> **Consignes**
1. Dans l'extrait sur Léon Didier, pourquoi l'auteur remercie-t-il particulièrement la Bibliothèque nationale de France ?
2. Selon l'extrait sur Léon Didier, de quelle année à quelle année a-t-il été cycliste professionnel ?
3. Poursuivez l'extrait sur Léon Didier à partir de sa dernière phrase.

Léon Didier (1881-1931), deuxième champion cycliste devenu hôtelier-restaurateur à Villennes
La mémoire de Villennes·Vendredi 27 juillet 2018·Temps de lecture estimé : 16 minutesPublic
Nous vous avions présenté l’hôtel-restaurant “Aux Peupliers”, qui était situé en bord de Seine en face de la pointe de l’île de Platais.
Celui-ci, que Léon Didier a acquis et exploité, était voisin de l’établissement, devenu plus tard le restaurant La Pergola, de Louis Jallabert ; cet ami l’avait précédé dans la pratique du cyclisme. Nous évoquons, ici, ce deuxième champion cycliste villennois, qui n’a pas été le dernier, grâce à la presse de l’époque. Nous remercions, particulièrement la Bibliothèque nationale de France pour sa bibliothèque numérique Gallica, contenant des journaux ajoutés depuis un an, notamment Le Miroir des sports.

La carrière sportive de Léon Didier

Le coureur cycliste
L'hôtelier-restaurateur voisin Louis Jallabert a été, vraisemblablement, à l'origine de l'installation de Léon Didier à Villennes.
Celui-ci a été cycliste professionnel de 1910 à 1922.

Comme Louis Jallabert, il a couru sur triplette mais il avait, d'abord, été sprinter avant de se spécialiser dans le demi-fond.

Données sources
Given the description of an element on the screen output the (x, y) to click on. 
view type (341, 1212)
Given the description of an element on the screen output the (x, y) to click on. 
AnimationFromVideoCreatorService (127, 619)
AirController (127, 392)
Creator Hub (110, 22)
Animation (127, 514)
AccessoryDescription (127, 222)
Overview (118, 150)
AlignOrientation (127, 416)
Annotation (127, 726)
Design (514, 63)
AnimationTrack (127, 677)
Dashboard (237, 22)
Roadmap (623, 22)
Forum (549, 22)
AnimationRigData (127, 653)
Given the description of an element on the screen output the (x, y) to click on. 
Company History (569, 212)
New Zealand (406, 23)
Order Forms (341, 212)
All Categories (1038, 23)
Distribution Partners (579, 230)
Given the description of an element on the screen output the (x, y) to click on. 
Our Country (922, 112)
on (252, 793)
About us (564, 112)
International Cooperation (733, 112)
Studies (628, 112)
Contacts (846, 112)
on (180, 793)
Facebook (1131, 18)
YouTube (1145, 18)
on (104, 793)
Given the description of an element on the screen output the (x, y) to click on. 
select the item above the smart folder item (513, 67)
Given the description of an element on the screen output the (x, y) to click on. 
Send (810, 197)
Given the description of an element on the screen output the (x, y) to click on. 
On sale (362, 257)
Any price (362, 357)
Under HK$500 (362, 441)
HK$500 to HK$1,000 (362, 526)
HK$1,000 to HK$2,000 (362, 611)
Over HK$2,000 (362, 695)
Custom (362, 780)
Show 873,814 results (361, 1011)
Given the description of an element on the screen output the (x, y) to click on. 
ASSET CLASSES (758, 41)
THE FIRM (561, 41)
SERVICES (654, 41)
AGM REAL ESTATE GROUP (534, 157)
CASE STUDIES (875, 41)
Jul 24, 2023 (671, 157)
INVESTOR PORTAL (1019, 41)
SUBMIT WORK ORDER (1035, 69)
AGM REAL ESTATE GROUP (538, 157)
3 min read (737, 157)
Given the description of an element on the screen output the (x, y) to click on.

> **Réponses finales**
1. L'article évoque Léon Didier grâce à la presse de l'époque. Or la bibliothèque numérique Gallica de la BnF contient des journaux ajoutés depuis un an, notamment Le Miroir des sports.

2. De 1910 à 1922.

3.
Il s'agit de courses entre cyclistes (stayers : ceux qui restent dans l'abri), précédés d'un entraîneur (pacemaker : faiseur d'abri) sur motocyclette.
Les coureurs cyclistes étant soumis à la résistance de l'air, il furent aidés par des entraîneurs les protégeant, dans le but d'allonger la durée des courses et de les rendre plus spectaculaires. Avant l'entraînement mécanique, un entraînement humain fut utilisé : tandems, triplettes et quadruplettes. Il y eut, même, des tandems électriques avant que les motocyclettes s'imposent.
Léon Didier fut, dans cette discipline, le second du Championnat national en 1920 et premier l'année suivante.
Le Miroir des Sports, 9/6/1921
LÉON DIDIER GAGNE LE CHAMPIONNAT DE FRANCE DE DEMI-FOND
Le nouveau champion de France de demi-fond derrière motocyclettes, Léon Didier, s'est remis à l'entraînement depuis trois mois à peine. Sa victoire dans le Championnat des 100 kilomètres était sa deuxième course, la première datant du 15 mai, où il fut opposé à Sérès et Linart.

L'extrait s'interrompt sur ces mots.